The development of this exhibition, from the gathering of audio-visual information, the production of the video disc, the creation of interactive programs and graphic displays, to the physical design of the display presentation, represents a shift from the intentional to extensional. The use of an "interactive" exhibition brings the viewer closer to the process of making. The simple act of choosing demands that the viewer take an active role. In bringing the computer into the service of artists, the thoughtful cooperation of art and technology is preserved while demonstrating permanent archival functions.

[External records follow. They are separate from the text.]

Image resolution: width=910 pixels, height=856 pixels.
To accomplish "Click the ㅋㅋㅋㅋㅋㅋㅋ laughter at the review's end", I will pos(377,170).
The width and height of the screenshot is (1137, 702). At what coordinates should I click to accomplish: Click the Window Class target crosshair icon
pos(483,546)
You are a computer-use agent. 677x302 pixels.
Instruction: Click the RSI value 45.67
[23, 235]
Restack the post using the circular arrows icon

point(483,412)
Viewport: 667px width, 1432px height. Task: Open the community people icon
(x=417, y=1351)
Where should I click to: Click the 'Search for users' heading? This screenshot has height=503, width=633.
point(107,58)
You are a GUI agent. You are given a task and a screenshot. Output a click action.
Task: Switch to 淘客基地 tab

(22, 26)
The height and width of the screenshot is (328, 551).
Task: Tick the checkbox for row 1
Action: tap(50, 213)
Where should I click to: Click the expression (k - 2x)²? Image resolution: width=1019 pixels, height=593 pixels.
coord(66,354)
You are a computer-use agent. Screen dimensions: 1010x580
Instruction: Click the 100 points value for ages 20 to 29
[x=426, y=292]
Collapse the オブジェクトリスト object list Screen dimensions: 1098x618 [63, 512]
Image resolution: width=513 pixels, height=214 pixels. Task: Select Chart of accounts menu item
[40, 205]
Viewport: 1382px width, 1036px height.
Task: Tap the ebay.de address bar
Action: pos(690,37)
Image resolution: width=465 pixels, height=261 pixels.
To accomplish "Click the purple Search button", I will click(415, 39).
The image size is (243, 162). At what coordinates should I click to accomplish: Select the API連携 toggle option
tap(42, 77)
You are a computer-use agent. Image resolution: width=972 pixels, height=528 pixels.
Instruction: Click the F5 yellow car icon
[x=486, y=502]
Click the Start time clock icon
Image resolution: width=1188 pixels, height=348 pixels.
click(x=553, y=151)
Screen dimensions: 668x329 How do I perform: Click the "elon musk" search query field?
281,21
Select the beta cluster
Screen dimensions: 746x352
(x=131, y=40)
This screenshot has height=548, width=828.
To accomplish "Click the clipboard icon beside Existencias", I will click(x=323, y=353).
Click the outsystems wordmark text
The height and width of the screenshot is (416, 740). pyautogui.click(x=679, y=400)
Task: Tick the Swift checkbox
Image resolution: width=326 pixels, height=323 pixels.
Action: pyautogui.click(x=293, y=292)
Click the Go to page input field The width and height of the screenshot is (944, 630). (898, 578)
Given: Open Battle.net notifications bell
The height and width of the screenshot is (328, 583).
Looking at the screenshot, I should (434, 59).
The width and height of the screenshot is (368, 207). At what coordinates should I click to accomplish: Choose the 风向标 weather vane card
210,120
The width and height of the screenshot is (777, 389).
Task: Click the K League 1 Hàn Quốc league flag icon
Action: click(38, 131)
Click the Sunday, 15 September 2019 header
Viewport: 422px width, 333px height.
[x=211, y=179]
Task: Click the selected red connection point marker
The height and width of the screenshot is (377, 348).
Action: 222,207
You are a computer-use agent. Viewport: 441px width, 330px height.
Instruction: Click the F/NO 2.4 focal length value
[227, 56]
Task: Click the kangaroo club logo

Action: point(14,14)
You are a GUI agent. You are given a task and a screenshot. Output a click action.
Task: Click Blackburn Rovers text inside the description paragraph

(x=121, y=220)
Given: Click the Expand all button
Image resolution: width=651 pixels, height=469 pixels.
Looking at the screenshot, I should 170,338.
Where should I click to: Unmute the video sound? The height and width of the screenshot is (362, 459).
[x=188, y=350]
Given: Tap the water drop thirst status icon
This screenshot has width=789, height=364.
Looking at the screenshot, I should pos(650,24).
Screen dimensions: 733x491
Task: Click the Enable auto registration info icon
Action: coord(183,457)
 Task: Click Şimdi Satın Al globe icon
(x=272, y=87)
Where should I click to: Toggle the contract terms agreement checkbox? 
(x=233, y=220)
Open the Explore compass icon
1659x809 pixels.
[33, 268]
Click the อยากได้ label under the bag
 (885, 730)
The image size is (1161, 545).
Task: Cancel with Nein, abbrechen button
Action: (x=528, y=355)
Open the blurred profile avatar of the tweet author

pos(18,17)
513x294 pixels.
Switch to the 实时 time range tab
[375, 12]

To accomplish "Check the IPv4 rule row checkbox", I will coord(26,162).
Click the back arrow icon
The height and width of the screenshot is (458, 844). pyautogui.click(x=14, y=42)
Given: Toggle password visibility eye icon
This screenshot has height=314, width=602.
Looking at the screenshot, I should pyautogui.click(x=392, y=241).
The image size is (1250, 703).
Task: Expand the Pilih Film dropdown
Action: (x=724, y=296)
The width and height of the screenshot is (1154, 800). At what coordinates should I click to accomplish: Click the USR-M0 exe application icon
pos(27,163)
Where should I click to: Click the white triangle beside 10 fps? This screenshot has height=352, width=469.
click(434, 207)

It is important to note that his exhibition, although seemingly mechanical, is meant to be a "poetic narrative". Each phase of its production was done by artists fully conscious of the translation of art works into the necessary "light codes" of video disc/computer technology. This spirit of investigation has led to insights for future projects. The use of interactive video disc as a performance element, moving it out its documentary form, is of special interest to us. Combining images on video disc with touch sensitive elements, speech synthesizers, and various projection devices makes the technology responsive to whole new realms of expression. The image of the computer as storehouse, filter, and interpreter as well as display creates magical possibilities for the arts. The filter shifts, the sky opens.
From Sky Art: Interactive Video Disc Travelling Exhibition Catalog, 1984.